‘Magic angle’ device can rotate terahertz polarization by 90˚ or more


Thinning out: example of an ultrathin carbon nanotube film. (Courtesy: Kono Laboratory/Rice University)

A new device for rotating the polarization of terahertz radiation has been created by accident by researchers in the US. While practical applications remain unclear, the discovery could boost the bandwidth available to personal electronic devices like smartphones.

The terahertz region of the electromagnetic spectrum falls between the microwave and the infrared. It has numerous current and potential applications ranging from detecting concealed objects to telecommunications. However, the lack of convenient terahertz sources and other components has created a “terahertz gap” that has frustrated greater exploitation. Now, researchers at Rice University in the US may help close the gap by developing an ultrathin, broadband carbon-nanotube based device that can rotate the polarization of terahertz radiation by angles of 90˚ or more.

Controlling the polarization of electromagnetic radiation is crucial in numerous areas of science and technology. Control is particularly tricky in the terahertz region and rotating polarization usually involves a quartz wave plate about 1 mm thick.

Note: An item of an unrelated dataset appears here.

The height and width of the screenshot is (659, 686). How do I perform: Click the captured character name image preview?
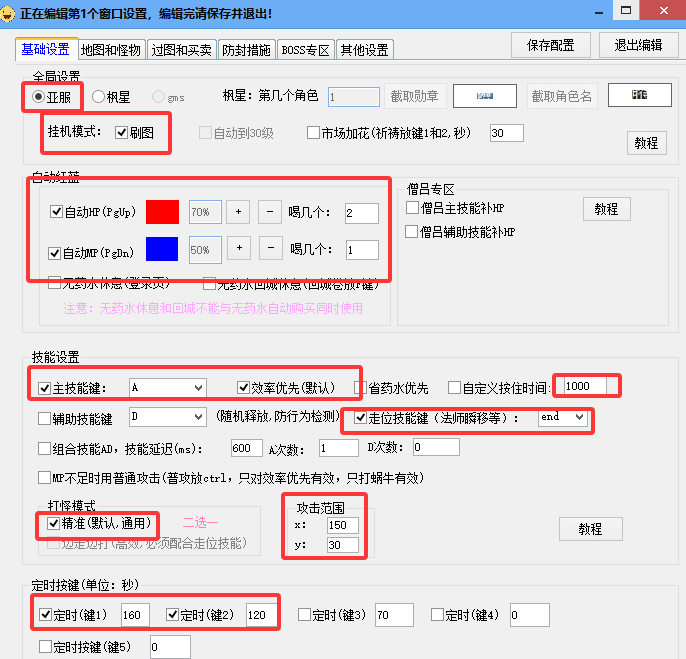(x=639, y=95)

“Even 1 mm is very thick to have as part of a modular device in something like a smartphone”, says Rice physicist Andrey Baydin, pointing out that this is an obstacle to using terahertz in consumer electronics like smartphones — which currently use microwave frequencies – in order to boost data transmission. Moreover, these waveplates have no tunability and work over an extremely narrow band of frequencies.

Aligned nanotubes

Diagram of polarization experiment

In the new research, Baydin and colleagues chanced upon an alternative to the quartz wave plate after depositing a solution of aligned single-walled carbon-nanotubes (CNTs) onto a silicon substrate. The resulting nanotube film was analysed using terahertz time domain spectroscopy, in which a terahertz pulse is fired through a sample and the substrate behind. Some of the pulse goes straight through the sample and substrate and arrives at a detector. Some of the pulse is reflected at the silicon-air interface and goes back into the sample at an angle (see figure). There it reflects from the CNTs and emerges again to be detected as a second pulse. This technique allows researchers to perform transmission and reflection spectroscopy simultaneously on their samples.

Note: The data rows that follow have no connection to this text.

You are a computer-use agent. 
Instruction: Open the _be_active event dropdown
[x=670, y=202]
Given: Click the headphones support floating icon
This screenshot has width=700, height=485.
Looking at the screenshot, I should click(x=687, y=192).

In their experiment the input pulse has a normal incidence on the sample, which the team rotated to vary the angle between the polarization of the input pulse relative to the orientation of the nanotubes in the film. They discovered that at a specific “magic” angle, the polarization of the second pulse was rotated exactly 90˚ relative to the input pulse. This magic angle was 30˚ in their sample, but its value depends on the thickness of the nanotube film and substrate, as well as the refractive index of the substrate.

Baydin says that their results came as a big surprise: “we were simply characterizing these nanotubes”.

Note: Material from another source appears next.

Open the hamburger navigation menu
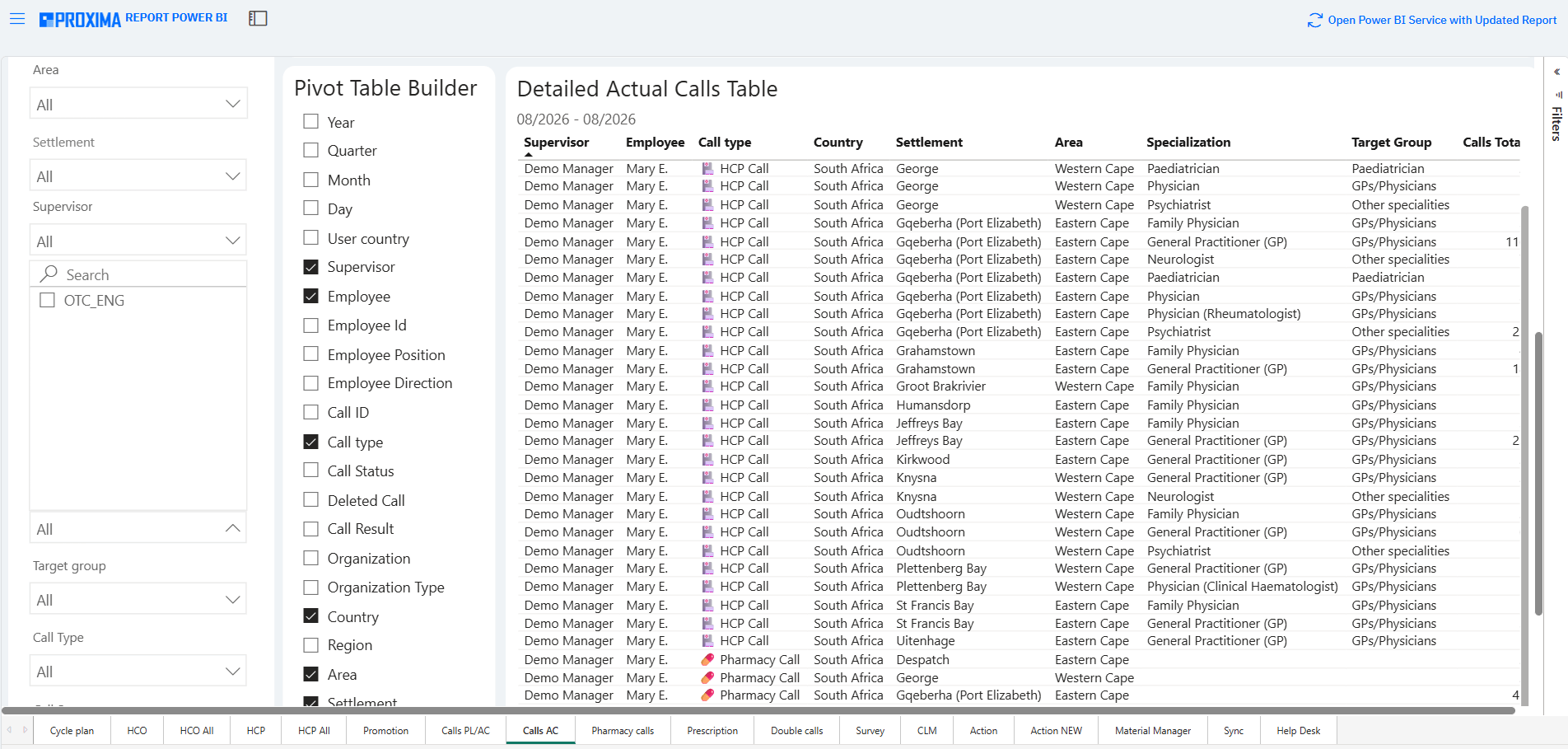The height and width of the screenshot is (749, 1568). [x=17, y=18]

Their curiosity piqued; the researchers created a mathematical model to gain a better understanding of the observed effect. “The refractive index and absorption coefficient are very different along the nanotubes and perpendicular to the nanotubes,” explains Baydin.

Broadband effect

As a result, the input pulse that approaches the nanotubes from one side behaves differently than the reflected pulse that approaches the nanotubes from the other side and at a different angle. This gives rise to the remarkable effects observed. The effect is more broadband than seen the traditional waveplates. Moreover, as the nanotube films are inherently anisotropic, dramatic variations in the properties of the surface should be achievable simply by rotating its angle relative to the light source.

“[Baydin and colleagues have] done a lot of work using carbon nanotubes as components in terahertz polarizers,” says Peter Armitage of Johns Hopkins University in the US. “Incorporating a thin-film geometry like this and silicon – which is a conventional material in the semiconductor industry – means one can take this kind of thing and incorporate it into terahertz-range optoelectronic devices. I wouldn’t say it’s an exotic effect but it’s quite remarkable that you can take these kinds of components, arrange them in this fashion, and get out this very large rotation of terahertz light.”

The next step, says Armitage, is “trying to incorporate these elements into actual devices.” Some of these devices, he says, may be laboratory ones. He gives the example of his own research, which involves using terahertz radiation to probe material properties: “The anisotropies in the polarization response tell us different things about a material,” he says; “For that, you don’t usually care if [your components] are bulky but you do usually care if they’re broadband…This is a way of treating all frequencies reasonably equally.”

The research is described in Optica.